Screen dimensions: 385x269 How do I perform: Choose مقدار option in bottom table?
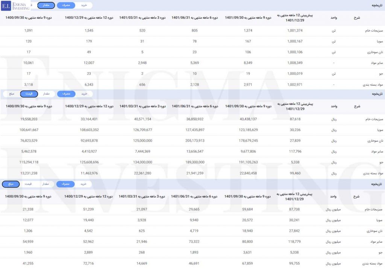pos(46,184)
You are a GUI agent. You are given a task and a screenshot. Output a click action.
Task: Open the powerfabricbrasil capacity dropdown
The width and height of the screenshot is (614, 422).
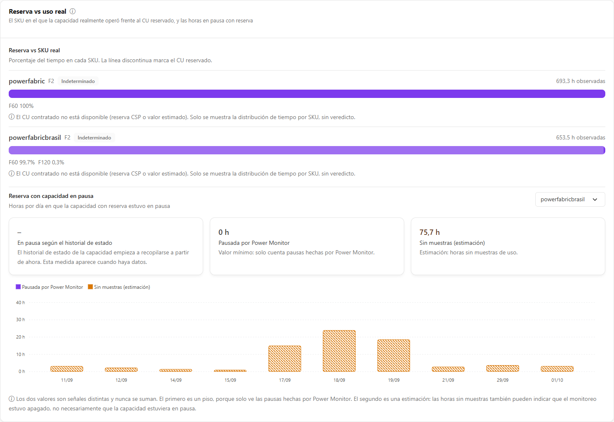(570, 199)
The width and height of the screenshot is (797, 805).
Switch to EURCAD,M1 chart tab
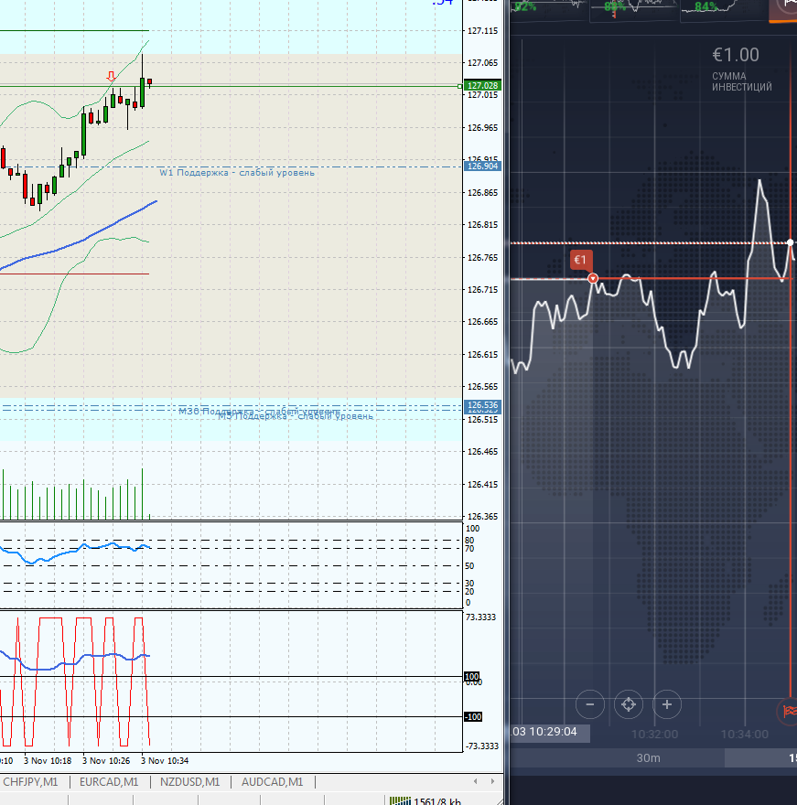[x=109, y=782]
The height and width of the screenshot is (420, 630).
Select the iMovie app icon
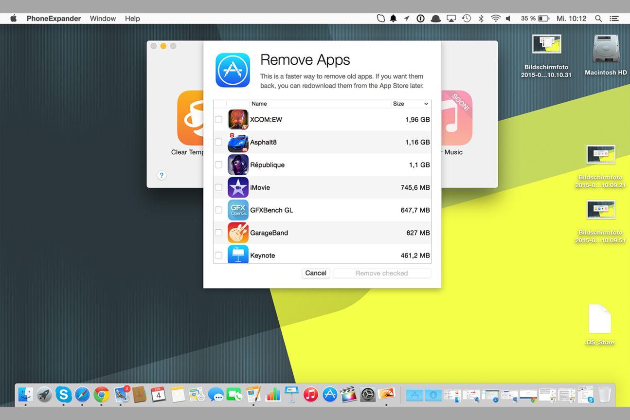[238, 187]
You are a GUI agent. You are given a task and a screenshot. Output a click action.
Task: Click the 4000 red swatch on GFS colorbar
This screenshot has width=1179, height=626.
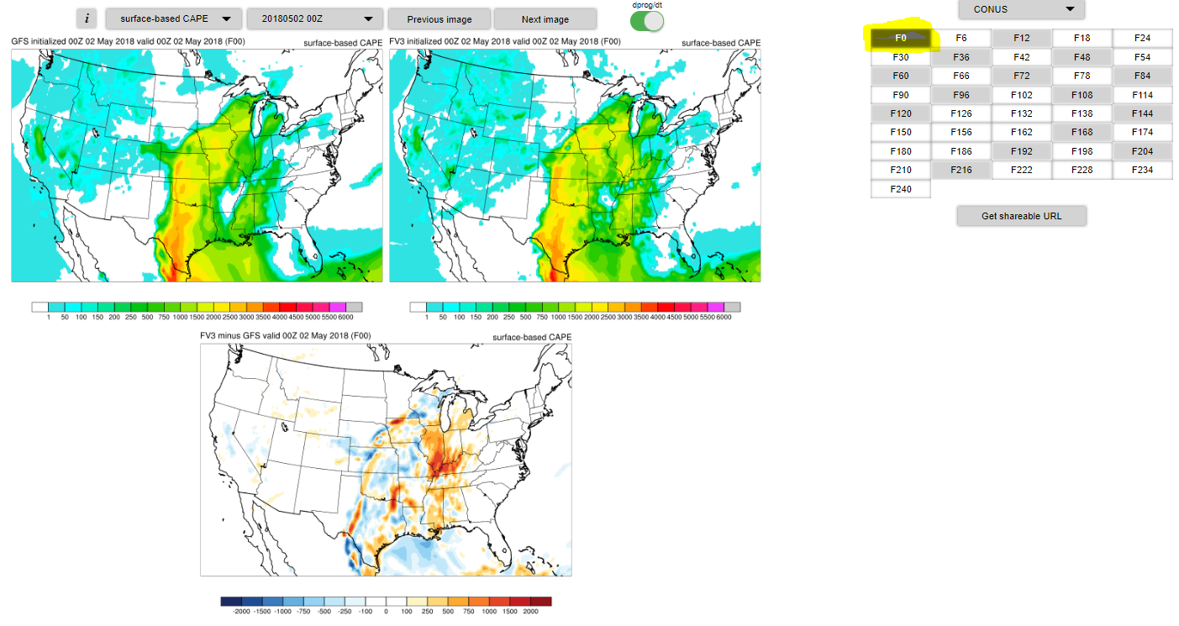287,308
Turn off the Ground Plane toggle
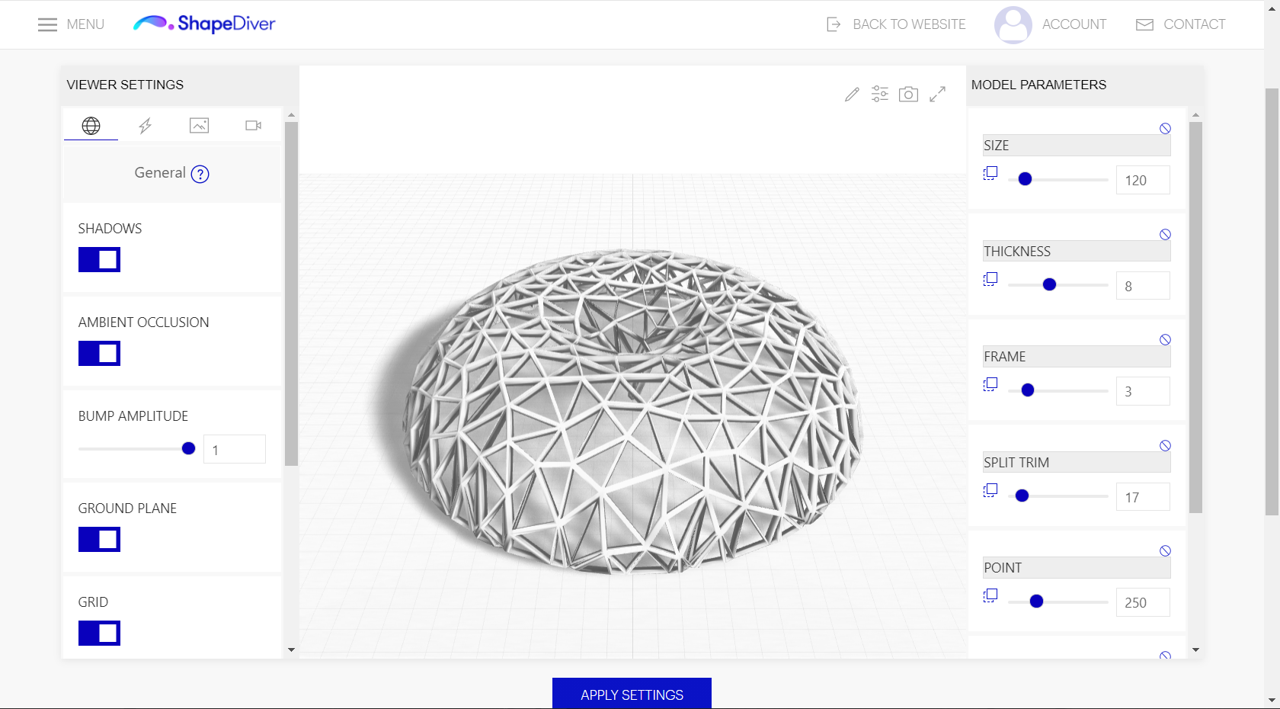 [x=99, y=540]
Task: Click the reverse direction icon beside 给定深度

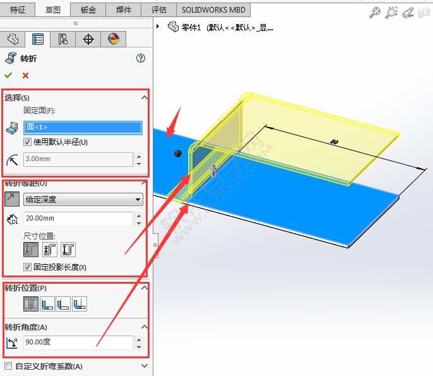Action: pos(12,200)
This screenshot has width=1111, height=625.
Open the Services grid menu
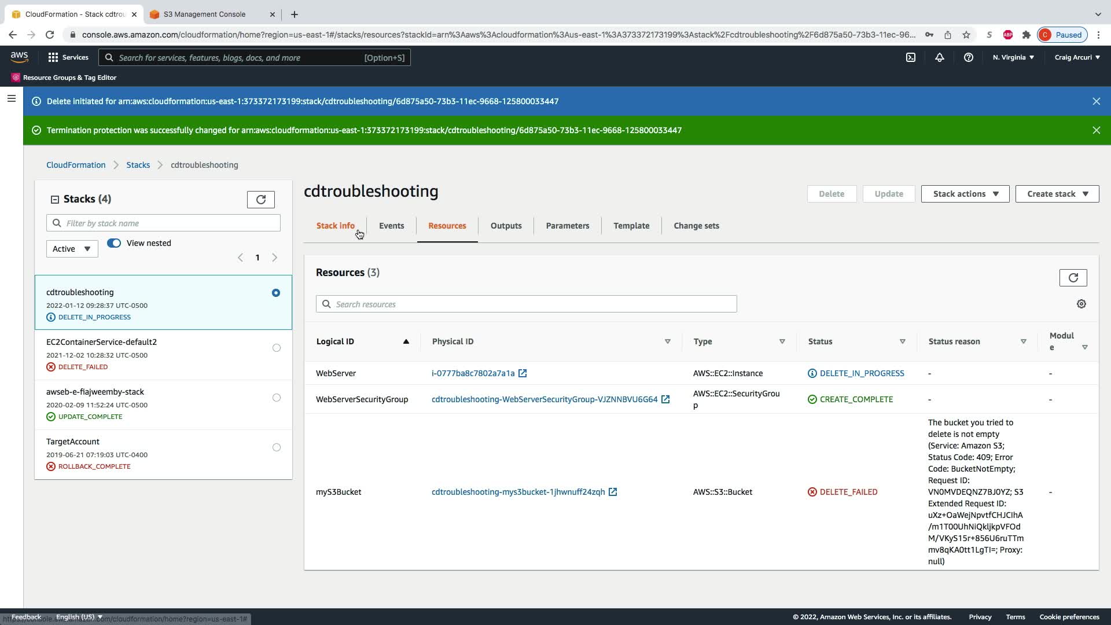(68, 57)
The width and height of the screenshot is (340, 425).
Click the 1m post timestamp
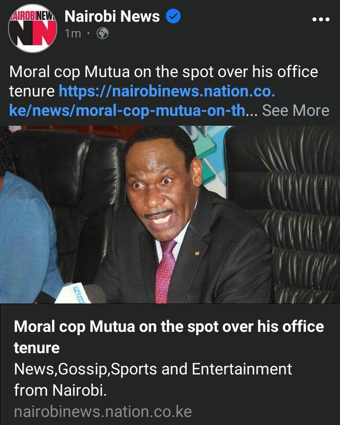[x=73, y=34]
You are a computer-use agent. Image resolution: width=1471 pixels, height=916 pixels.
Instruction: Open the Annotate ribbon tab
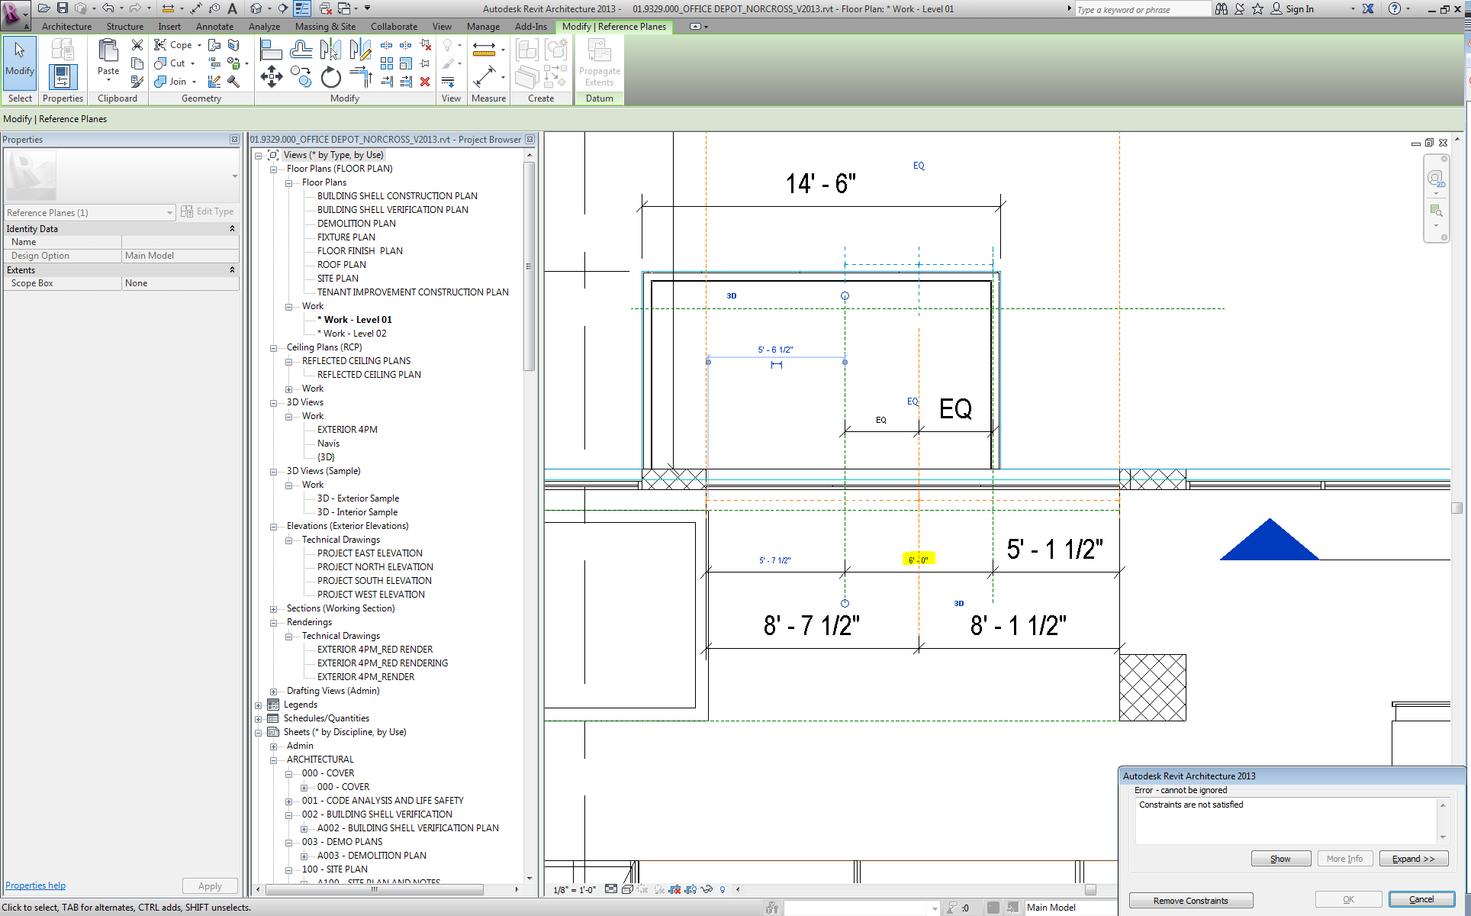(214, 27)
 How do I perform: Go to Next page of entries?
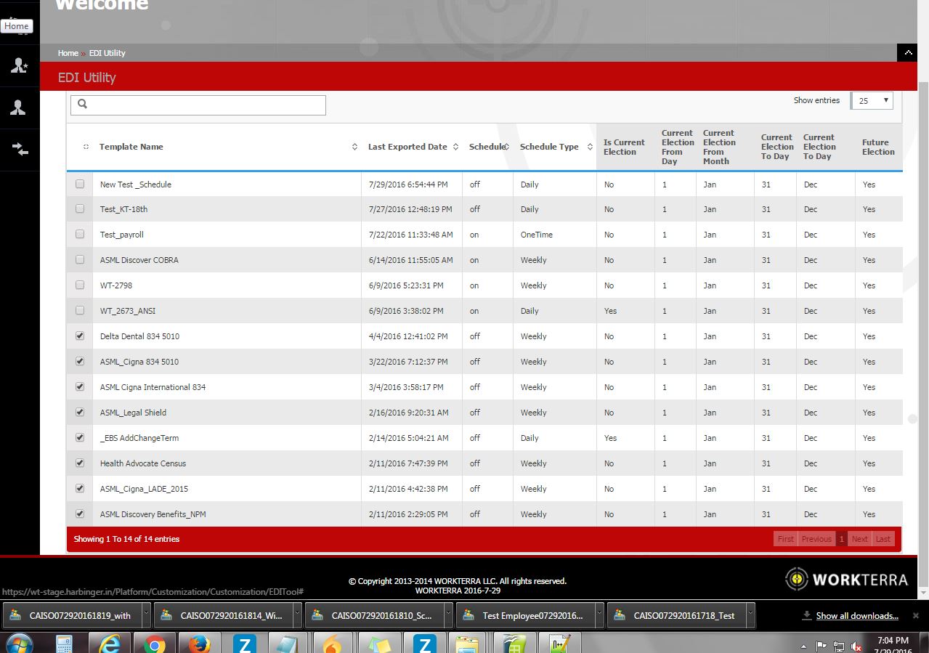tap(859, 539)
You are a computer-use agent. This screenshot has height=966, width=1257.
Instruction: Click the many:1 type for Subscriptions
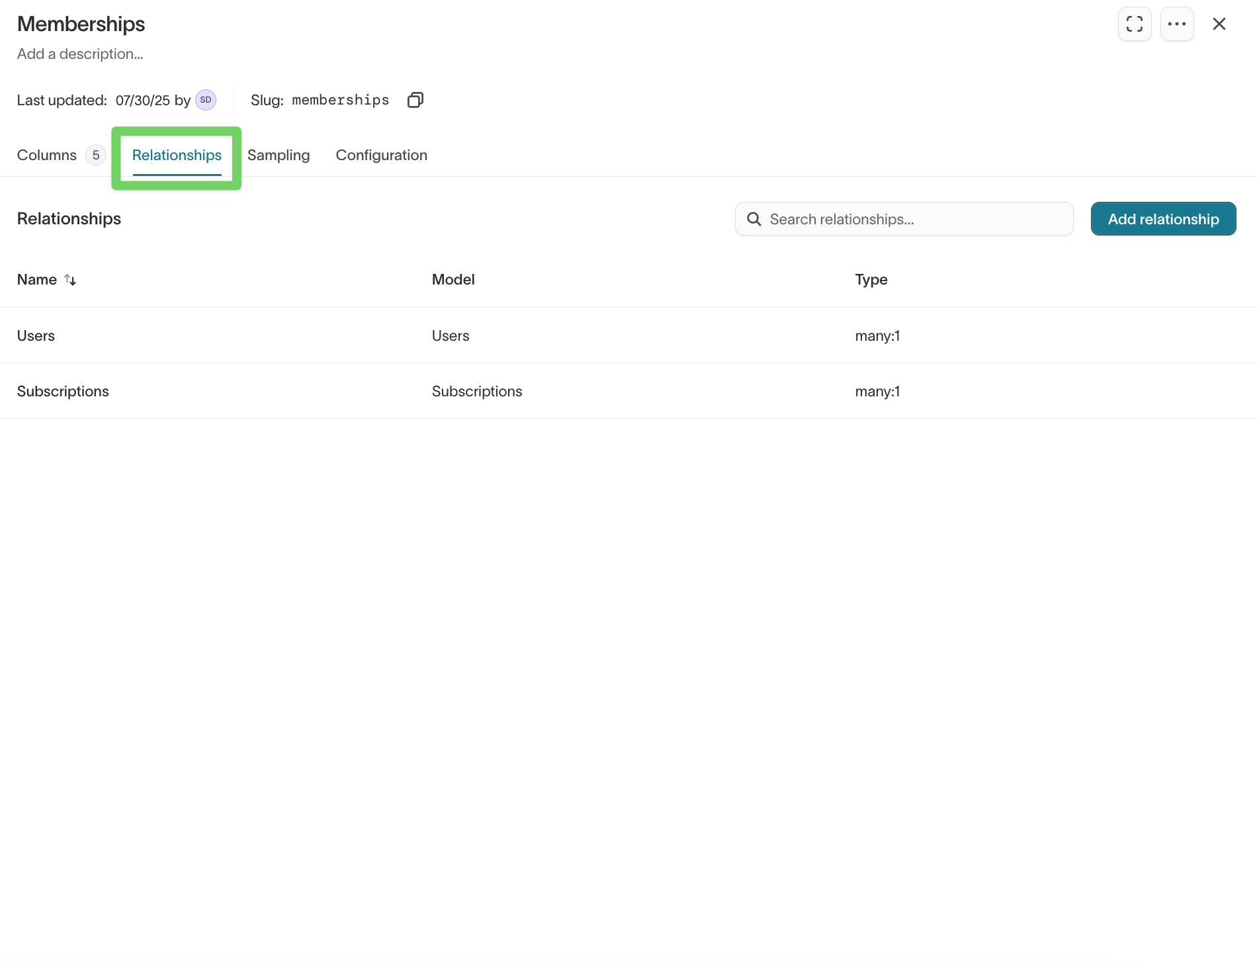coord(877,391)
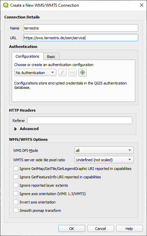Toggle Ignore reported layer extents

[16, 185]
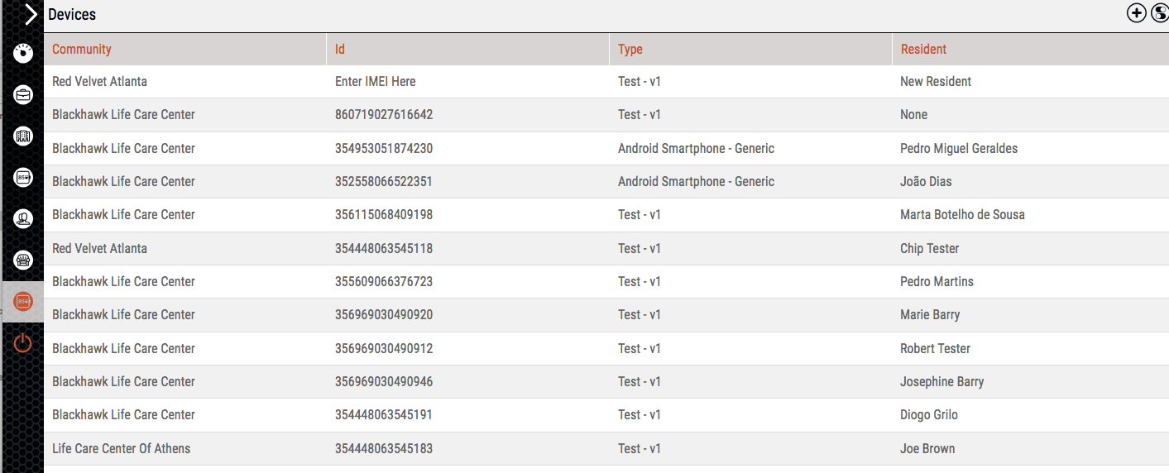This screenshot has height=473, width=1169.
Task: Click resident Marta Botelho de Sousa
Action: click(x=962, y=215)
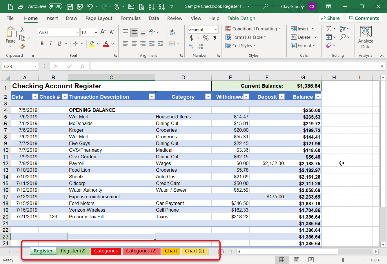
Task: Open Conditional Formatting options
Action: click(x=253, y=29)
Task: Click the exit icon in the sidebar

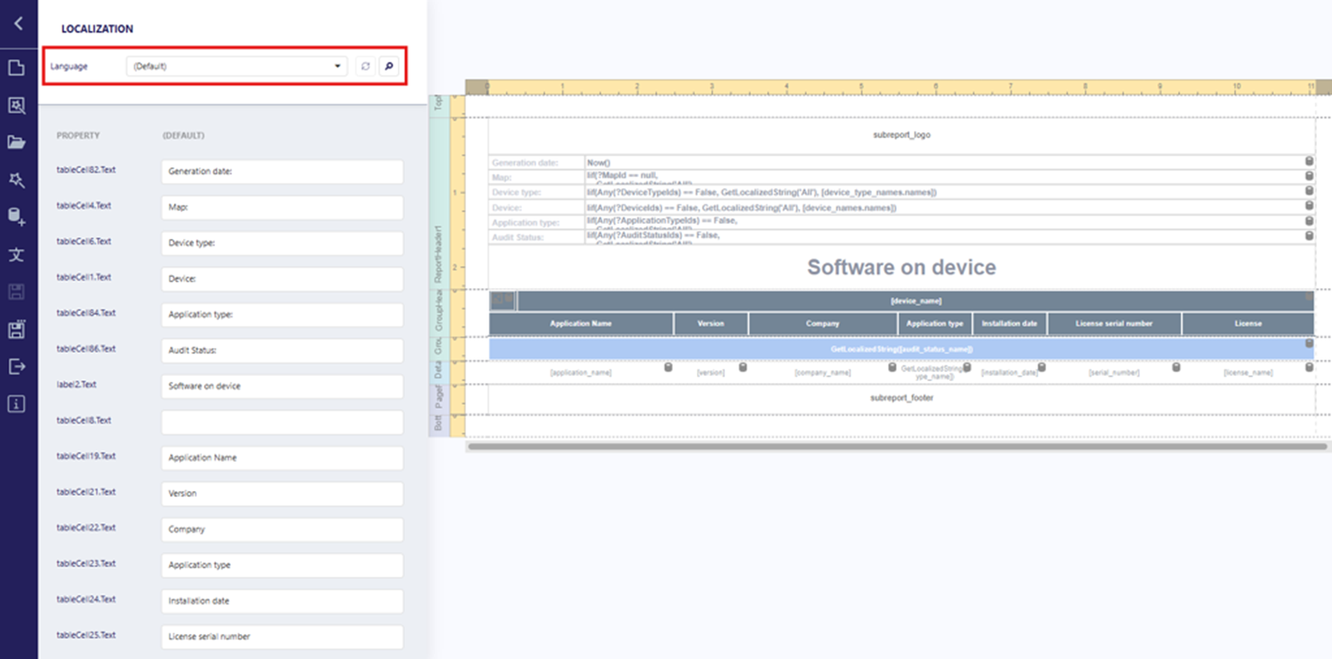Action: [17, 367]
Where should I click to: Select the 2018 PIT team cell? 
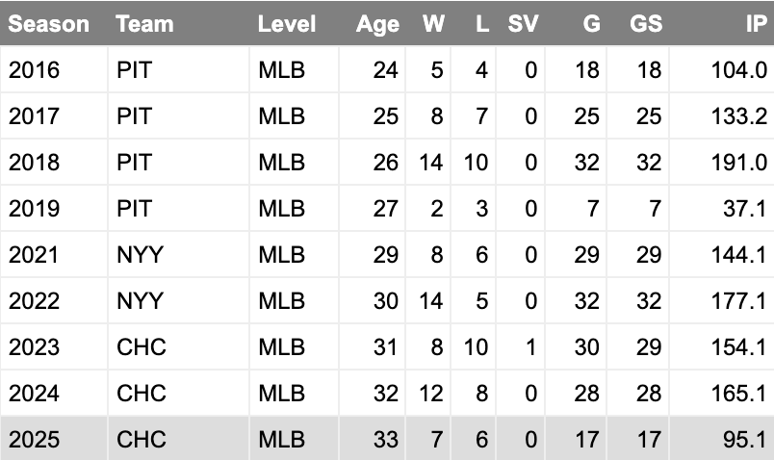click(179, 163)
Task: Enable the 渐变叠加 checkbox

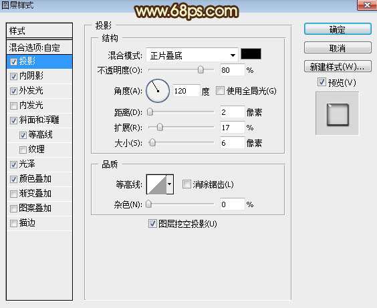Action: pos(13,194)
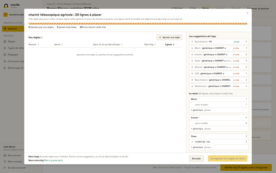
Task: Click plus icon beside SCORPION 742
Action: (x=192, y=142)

Exercise directions:
Copy all of the material above word for word, leaving out the pictures.

Solved exercise:
Screen dimensions: 385x269 How do I perform: Choose مقدار option in bottom table?
pos(46,184)
You are a GUI agent. You are given a task and a screenshot. Output a click action.
Task: Open the powerfabricbrasil capacity dropdown
The width and height of the screenshot is (614, 422).
(570, 199)
The width and height of the screenshot is (797, 805).
Switch to EURCAD,M1 chart tab
[x=109, y=782]
The height and width of the screenshot is (420, 630).
Select the iMovie app icon
[238, 187]
You are a GUI agent. You are given a task and a screenshot. Output a click action.
Task: Click the 4000 red swatch on GFS colorbar
This screenshot has width=1179, height=626.
287,308
Turn off the Ground Plane toggle
 [x=99, y=540]
Task: Click the reverse direction icon beside 给定深度

Action: pos(12,200)
This screenshot has width=1111, height=625.
Open the Services grid menu
(68, 57)
The width and height of the screenshot is (340, 425).
Click the 1m post timestamp
[x=73, y=34]
You are a computer-use agent. Image resolution: width=1471 pixels, height=916 pixels.
Instruction: Open the Annotate ribbon tab
(214, 27)
 How do I perform: Go to Next page of entries?
tap(859, 539)
You are a computer-use agent. This screenshot has height=966, width=1257.
Instruction: Click the many:1 type for Subscriptions
coord(877,391)
Toggle Ignore reported layer extents

[16, 185]
This screenshot has height=473, width=1169.
Task: Click resident Marta Botelho de Sousa
Action: click(x=962, y=215)
Task: Open Conditional Formatting options
Action: click(x=253, y=29)
Task: Click the exit icon in the sidebar

Action: [17, 367]
Where should I click to: Select the 2018 PIT team cell? 
click(179, 163)
Task: Enable the 渐变叠加 checkbox

Action: pos(13,194)
Task: Click plus icon beside SCORPION 742
Action: (x=192, y=142)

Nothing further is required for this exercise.